Nacido el 20 de febrero de 1925 en Kansas City, Altman se educó en colegios jesuitas, luego se hizo matemático, y llegó a participar en la Segunda Guerra Mundial como piloto de bombarderos. Su primer contacto con el cine lo llevó a Nueva York, donde empezó su trabajo como guionista. En 1957 estrenó «Vidas perdidas» («The Delinquents», su primer largometraje, que si bien ya daba indicios de un estilo personal, su nombre no saltaría al primer plano sino hasta «Mash», en 1970. Antes, también hizo escuela y adquirió oficio como director y guionista de innumerables series de TV (entre ellas «Bonanza», «Maverick» y «Combate»).

A partir de «Mash», el rebelde Altman siempre afrontó desafíos, y mantuvo una de las relaciones más ciclotímicas posibles con la crítica y el público. Con «Imágenes» (1972) se ganó, casi incondicionalmente, a los espectadores «psi» (las alucinaciones de Susannah York tenían una intensidad superior inclusive a los infiernos de Bergman), aunque un año más tarde defraudó a los fans del film noir con su adaptación de «El largo adiós».

En 1975, «Nashville» lo elevó a la condición de ídolo, sobre todo por los incondicionales de la música country (un estilo sobre el que regresa en su última película), y luego volvió a seducir a los adictos al cine psicologista con «Tres mujeres» y «Un día de boda».  

Tras el extraño y apasionante experimento polar de ciencia ficción «Quinteto» (donde congeló a Vittorio Gassman, Paul Newman, Fernando Rey y Bibi Andersson, entre otros), desconcertó aun a sus más acérrimos defensores con uno de los mayores fiascos del cine basado en historietas, «Popeye», con Robin Williams en el protagónico y Shelley Duval (la flaca morocha de «El resplandor»), haciendo de Olivia: una de las cimas de la bizarrería y el disparate. También la crítica le masacró su mediocre «Prêt à porter», sobre el mundillo de la moda. En esos casos, ponía su mejor sonrisa malévola y declaraba: «Mis películas no fueron hechas para ser gustadas».

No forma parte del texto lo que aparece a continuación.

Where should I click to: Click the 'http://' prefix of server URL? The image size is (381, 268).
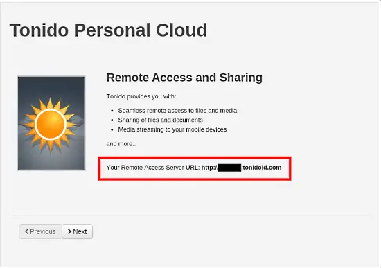209,168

En 1992 estrenó la que tal vez sea su mejor película de la última etapa, «The Player» («La regla del juego»), una de las radiografías más cínicas y desopilantes de la industria de Hollywood y sus ejecutivos actuales, marketineros, de tan poca personalidad más allá del «mercado». La película se iniciaba con un impresionante «tour de force»: una réplica, sin corte de montaje y con cámara aérea, del comienzo de «Sed de mal» de Orson Welles, mientras dos personajes hablaban de ese film.

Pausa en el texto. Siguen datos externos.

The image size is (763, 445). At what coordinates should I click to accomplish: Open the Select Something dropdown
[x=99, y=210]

En manejo de cámara, Altman fue también un eximio estilista: «Gosford Park» (2001), concebida sobre el modelo del policial inglés, hacía de la visión de la cámara un personaje más, tal vez el más importante.

En su vasta obra también se cuentan films como «El volar es para los pájaros» (1970), «Los delincuentes» (1974), «Una pareja perfecta» (1979), «Extraña pasión» (1985), «Terapia de grupo» (1987), «Vincent y Theo» (1990), «La fortuna de Cookie» (1999) y «El doctor y las mujeres» (2000).

Y sobre todo hay que mencionar «Ciudad de ángeles» («Short Cuts», 1993), una de las primeras películas «corales» sobre Los Angeles que engendraría en años sucesivos casi un subgénero.